(Exercise inputs Opens)

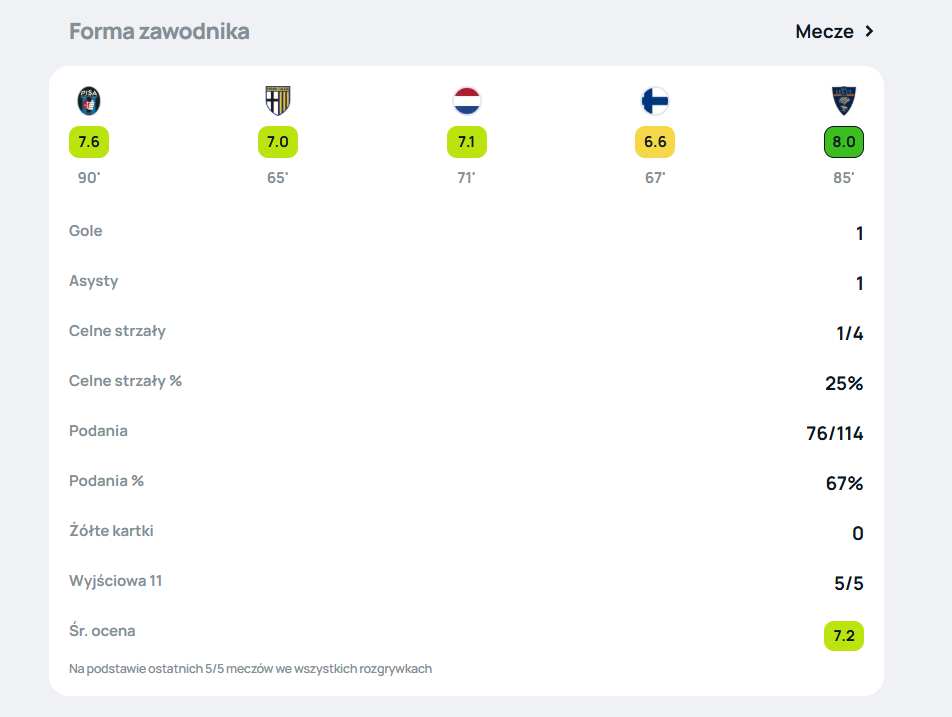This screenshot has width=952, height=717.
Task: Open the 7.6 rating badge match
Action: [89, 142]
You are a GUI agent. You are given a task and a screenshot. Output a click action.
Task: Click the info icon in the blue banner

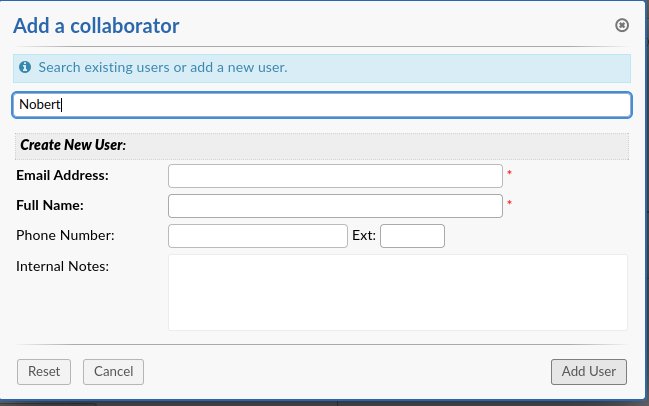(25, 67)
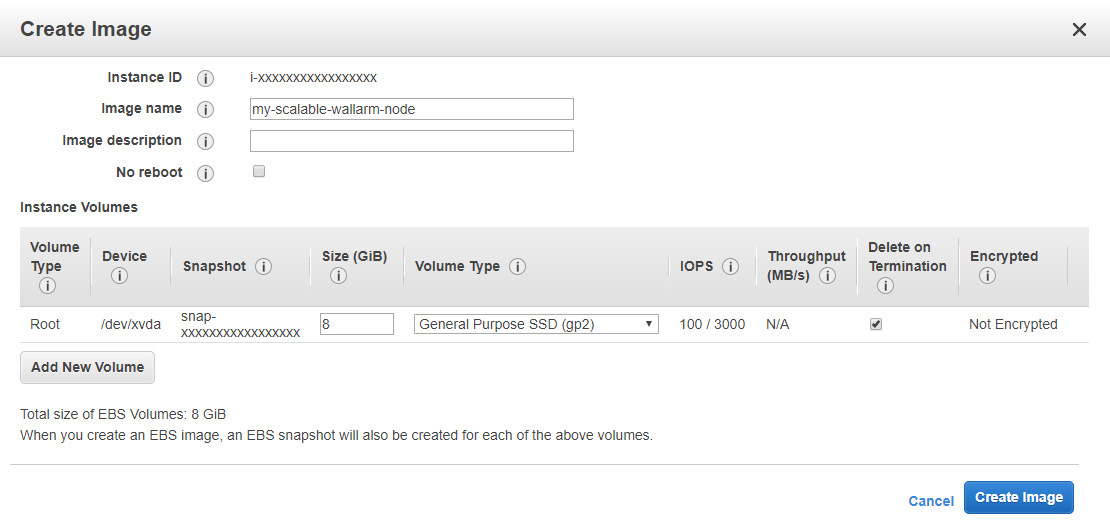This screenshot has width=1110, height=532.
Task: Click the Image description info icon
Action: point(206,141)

(Exercise inputs Closes)

• _Action item_:
Starting with the line that contains "You are a GUI", give the lines again exactly as they appear through the last line of the data, pictures excluded.

• _Output of the task_:
You are a GUI agent. You are given a task and a screenshot. Output a click action.
Task: Click the info icon in the blue banner

(25, 67)
This screenshot has width=1110, height=532.
Task: Click the Image description info icon
Action: point(206,141)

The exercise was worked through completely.